Bad Dirt: Wyoming Stories 2 is a collection of short stories by Annie Proulx published in 2004. It was not as well received by critics in comparison with Proulx's 1999 Close Range: Wyoming Stories.

==Stories==
- “The Hellhole”
- “The Indian Wars Refought”
- “The Trickle Down Effect”
- “What Kind of Furniture Would Jesus Pick?”
- “The Old Badger Game”
- “Man Crawling Out of Trees”
- “The Contest”
- “The Wamsutter Wolf”
- “Summer of the Hot Tubs”
- “Dump Junk”
- “Florida Rental”

==Selected story sketches==
The collection consists of eleven stories, all set in Wyoming; Proulx moved to the state in the 1990s. Five of the eleven stories are set in the fictional Wyoming town of "Elk Tooth", a town of 80 inhabitants in which each individual "tries to be a character and with some success. There is little more to it than being broke, proud, ingenious and setting your heels against civilized society's pull". A number of the stories had previously been published in The New Yorker. "The Wamsutter Wolf" appeared in The Paris Review a few months before the collection was published.

===The Hellhole===
Creel Zmundzinski, a Wyoming Fish and Game warden, finds that a small patch in a roadside parking area will incinerate hunters without the correct licenses. In Pee-Wee, one of Elk Tooth's three bars, his best friend Plato Bucklew commends Zmundzinski for sending wrongdoers literally to Hell.

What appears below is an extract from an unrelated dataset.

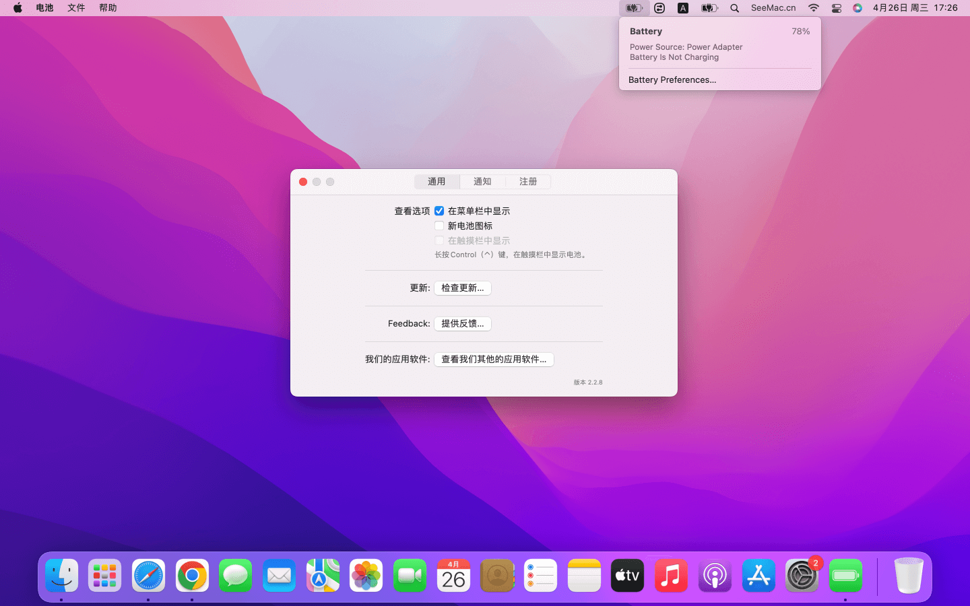Click the 检查更新... button
The height and width of the screenshot is (606, 970).
tap(462, 288)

===The Indian Wars Refought===
An extended exposition about a family of small town Wyoming lawyers and polo players leads up to a narrative about a Native American woman who is employed to clear out the family's decaying office building.

The widow of the last lawyer marries Charlie Parrott, who is of Oglala Sioux descent. Parrott's daughter Linny is accepted by his new wife on the proviso that Linny clean through the lawyer family's archives and categorize what may be of value. Amongst the detritus she finds reels of the 1913 Essanay Studios film The Indian Wars Refought produced by William "Buffalo Bill" Cody. Linny is prompted to discover her hidden heritage: she reads Bury My Heart at Wounded Knee, and asks her father to take her back to the reservation he was born in. He declines: "She would get involved, and after a few years of passionate activism she might fall away from it and end up on urban sidewalks in the company of street chiefs and hookers".

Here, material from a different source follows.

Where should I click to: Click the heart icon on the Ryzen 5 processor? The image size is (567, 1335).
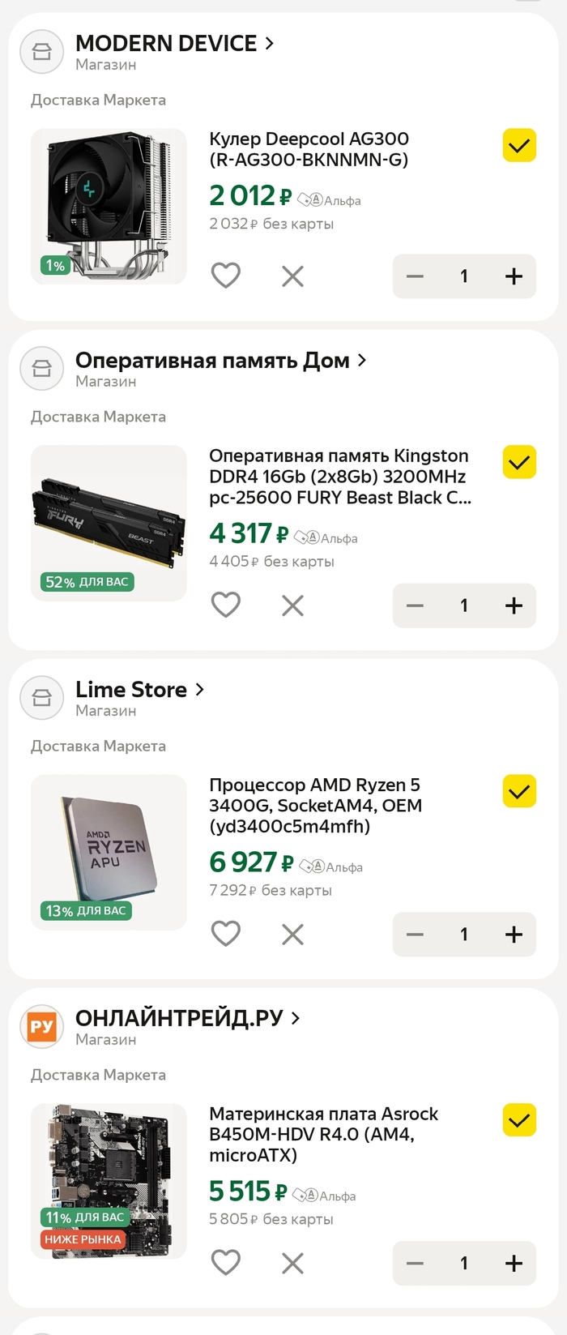tap(226, 934)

===The Trickle Down Effect===
Elk Tooth resident and drinker at Elk Tooth's three bars (according to the book, "the Wyoming trickle down effect") Deb Sipple agrees to haul hay from Wisconsin to the drought-stricken ranch of "lady rancher" Fiesta Punch. Sipple tosses cigarette butts out the window of his flat-bed truck, igniting the hay and resulting in "the closest thing to a meteor ever seen in Elk Tooth... his truck a great fiery cylinder hurtling through the darkness".

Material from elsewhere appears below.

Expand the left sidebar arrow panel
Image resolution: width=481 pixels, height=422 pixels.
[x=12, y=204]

===What Kind of Furniture Would Jesus Pick?===
Rancher Gilbert Wolfscale tries and fails to adapt to modern realities. His wife leaves him and his children have no interest in him or his farm. Despite what has been described as a "hokey title", it was critically received as one of the stronger stories in the collection.

===The Old Badger Game===
In what has been described as a "weird tale", three talking badgers gossip amongst themselves. One of them – an untenured Creative Writing professor – is convinced that a rancher's wife has fallen in love with him. When the rancher shoots at him, he fancies this is out of jealousy; "but then, he'd been denied tenure and was a little sour on things".

===Man Crawling Out of Trees===
Mitchell and Eugenie Fair are newcomers to Wyoming. Though both are initially attracted to life there for their own separate reasons, they grow apart rather than together in the new environment. The "man crawling out of trees" of the title is a skier with a broken leg who Eugenie Fair takes for a prowler instead of giving him aid, breaking a "cardinal rule" of the place.

===The Contest===
The men of Elk Tooth pass the long winter with a beard-growing contest. One contestant resorts to applying Viagra to encourage his beard.

===The Wamsutter Wolf===
Greybull-born Buddy Millar dislikes highways, preferring back roads, some the "serious bad dirt" of the title of the collection. Millar finds himself back in Wyoming, in Wamsutter, more a huge trailer park off the I-80 than a town.

==Critical reception==
The stories set in Elk Tooth were variously described as "mere squibs" and "genuinely terrible".
Character names in the short story collection, "quirky characters with names to match", include Orion Horncrackle, Creel Zmundzinski and Plato Bucklew from "The Hellhole", Deb Sipple and Fiesta Punch from "The Trickle Down Effect". The A.V. Club review of Bad Dirt described them as a "helpful guide through this uneven collection... The wackier they are, the more disposable the story."

"The Wamsutter Wolf" was awarded the 2004 Aga Khan Prize for Fiction. In an interview with The Paris Review in 2009, Proulx stated that she preferred her short fictions to her novels.